◆ **Exercise instructions**:
Pictures stay out of the copy. Transcribe exactly the lines from the line with "Where should I" through the final line of the records.

++++++++

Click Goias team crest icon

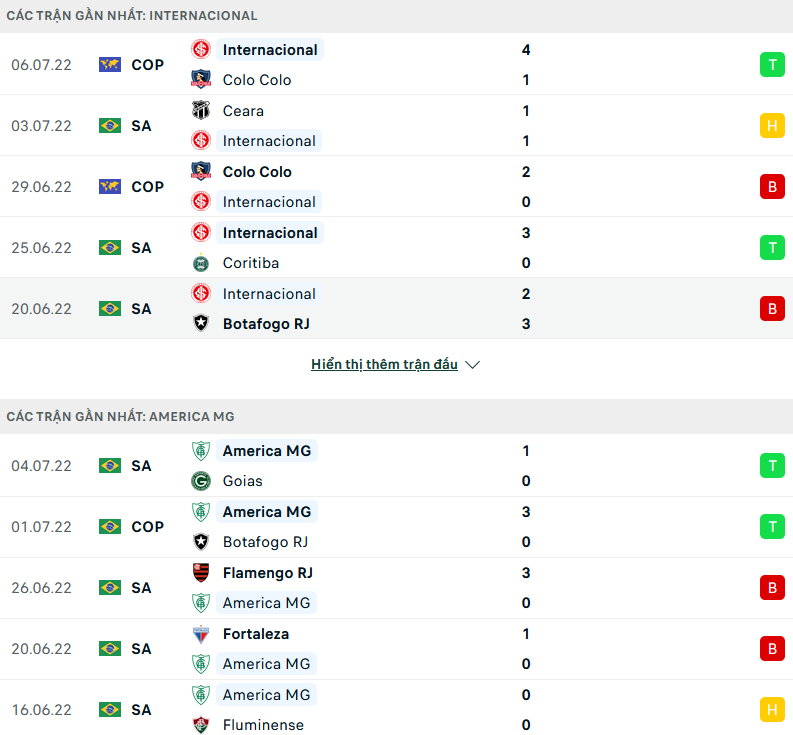point(201,481)
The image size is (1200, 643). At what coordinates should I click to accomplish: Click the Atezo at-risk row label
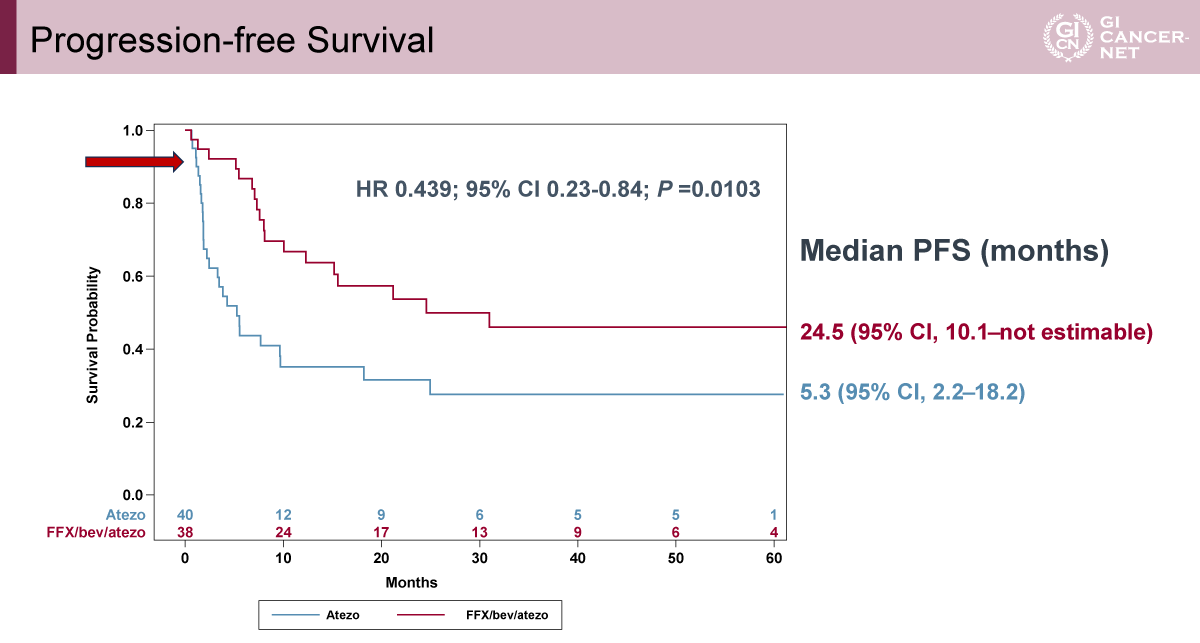[126, 516]
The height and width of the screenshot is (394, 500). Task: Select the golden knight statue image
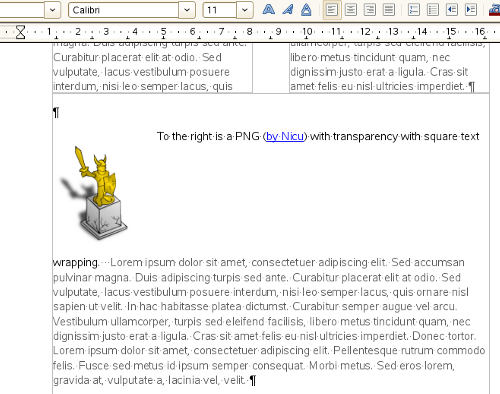94,193
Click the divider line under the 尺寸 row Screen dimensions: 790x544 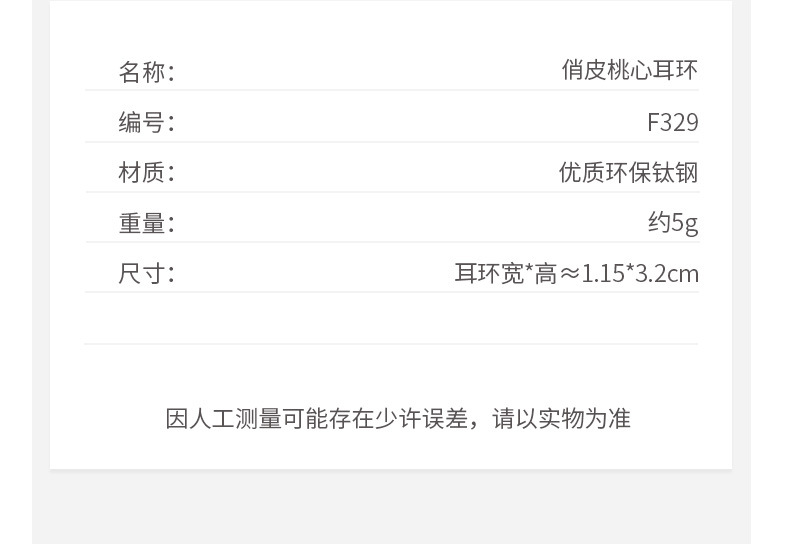pos(391,292)
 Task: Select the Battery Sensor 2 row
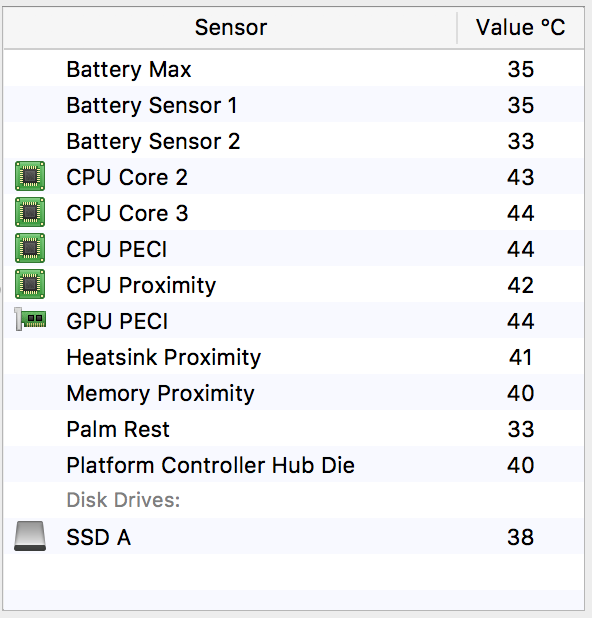pyautogui.click(x=294, y=141)
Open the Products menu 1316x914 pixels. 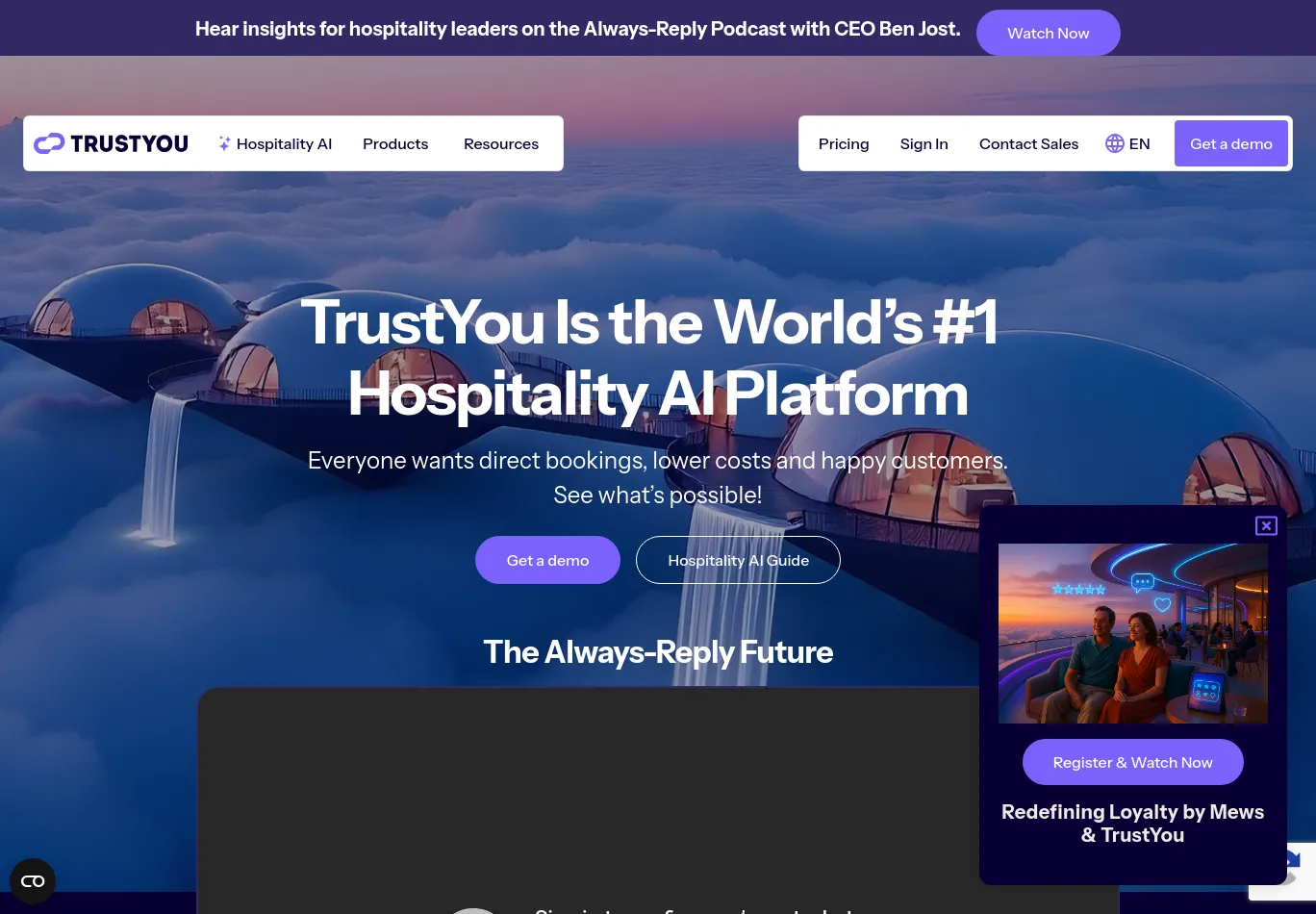pyautogui.click(x=395, y=143)
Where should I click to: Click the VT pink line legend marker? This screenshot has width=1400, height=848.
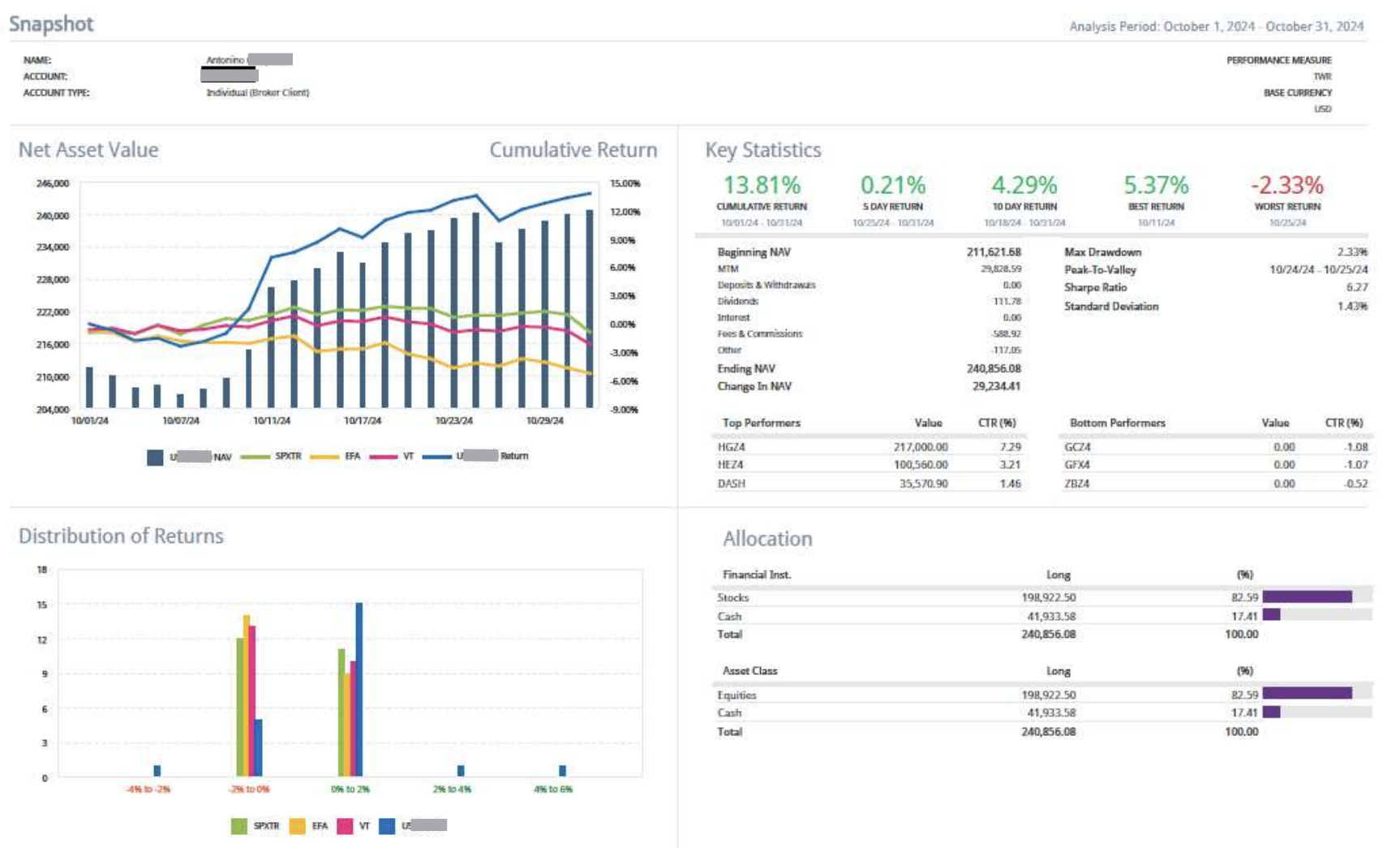click(x=383, y=457)
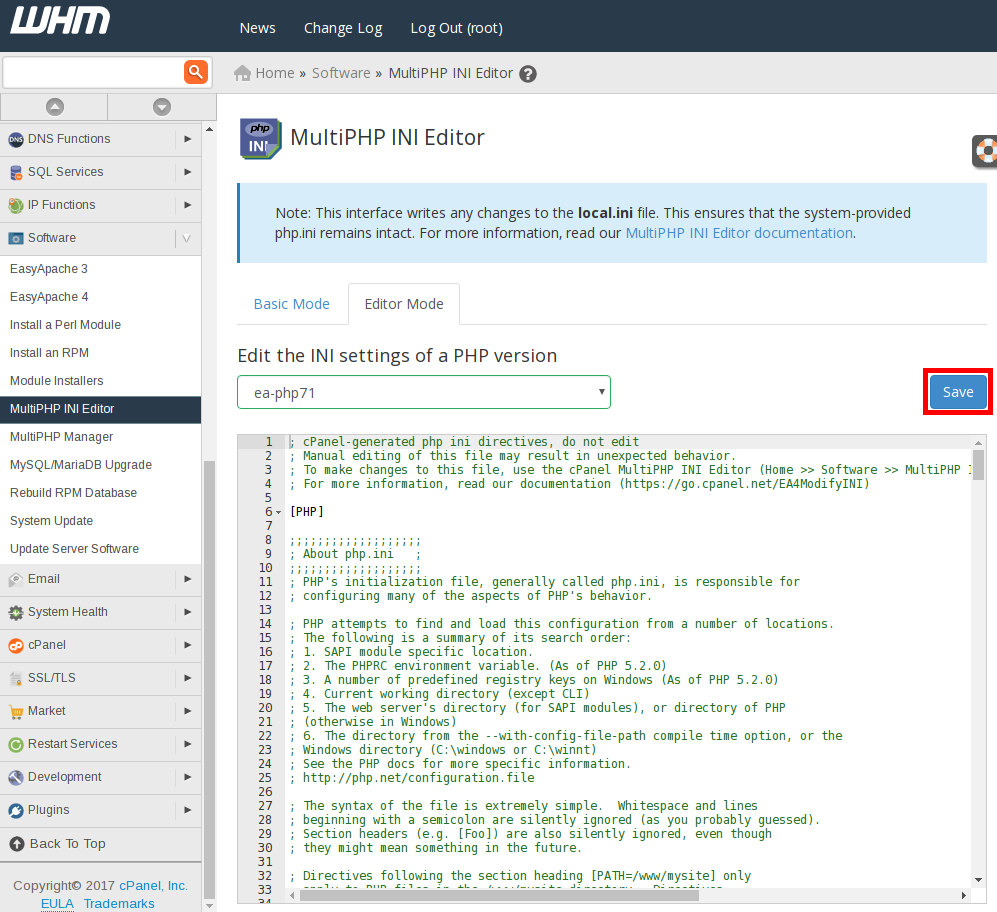Open the Change Log menu item
Image resolution: width=997 pixels, height=912 pixels.
click(343, 28)
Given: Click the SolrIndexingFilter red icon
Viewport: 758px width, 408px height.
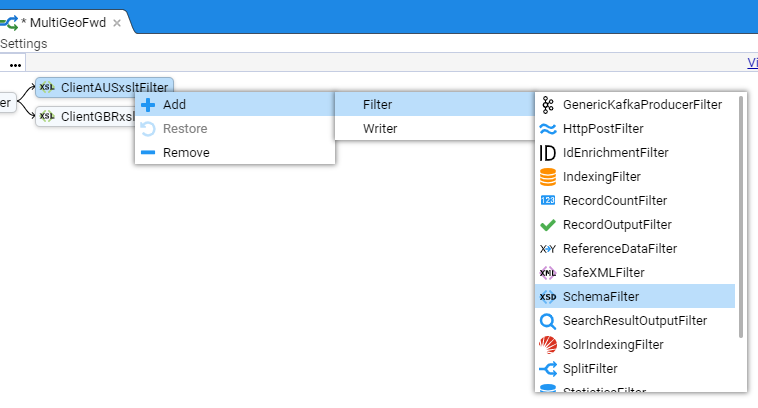Looking at the screenshot, I should tap(547, 345).

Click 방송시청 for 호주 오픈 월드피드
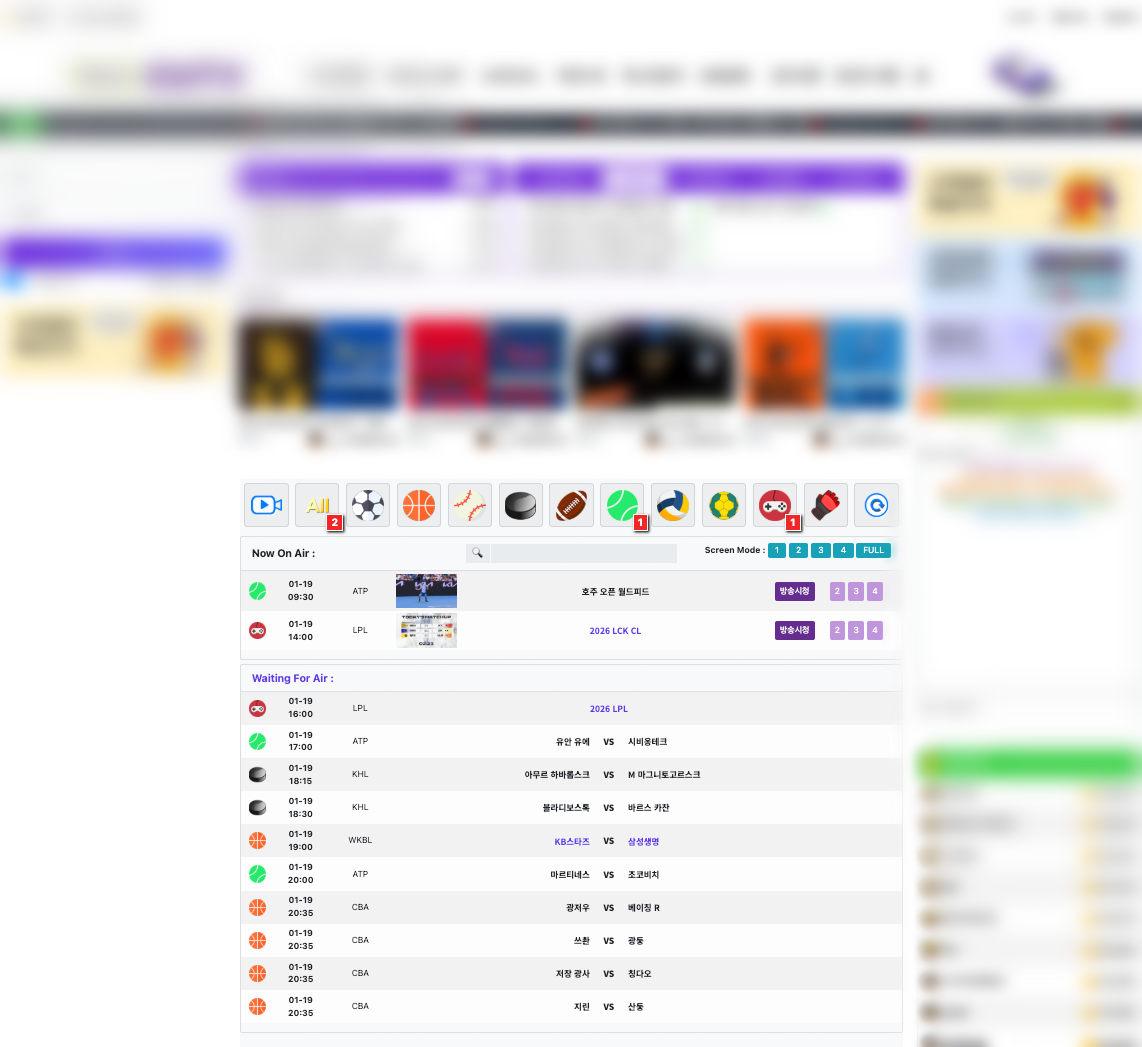click(795, 591)
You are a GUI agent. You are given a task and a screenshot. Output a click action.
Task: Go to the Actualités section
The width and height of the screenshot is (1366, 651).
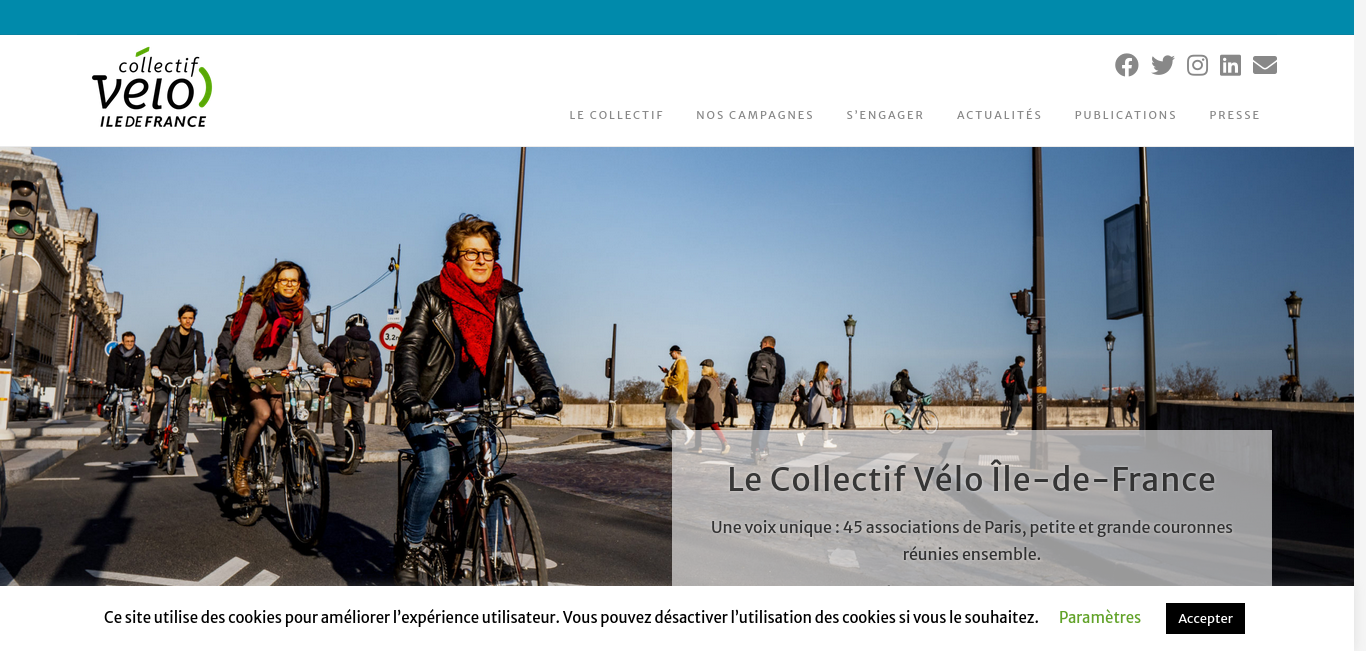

++++++++

◆ **Solution for this problem**:
Where should I click to: Click the VT pink line legend marker? This screenshot has width=1400, height=848.
click(x=383, y=457)
Open the Change Log menu item
Image resolution: width=997 pixels, height=912 pixels.
click(343, 28)
Given: Click the SolrIndexingFilter red icon
Viewport: 758px width, 408px height.
Looking at the screenshot, I should tap(547, 345).

Click 방송시청 for 호주 오픈 월드피드
click(795, 591)
You are a GUI agent. You are given a task and a screenshot. Output a click action.
Task: Go to the Actualités section
The width and height of the screenshot is (1366, 651).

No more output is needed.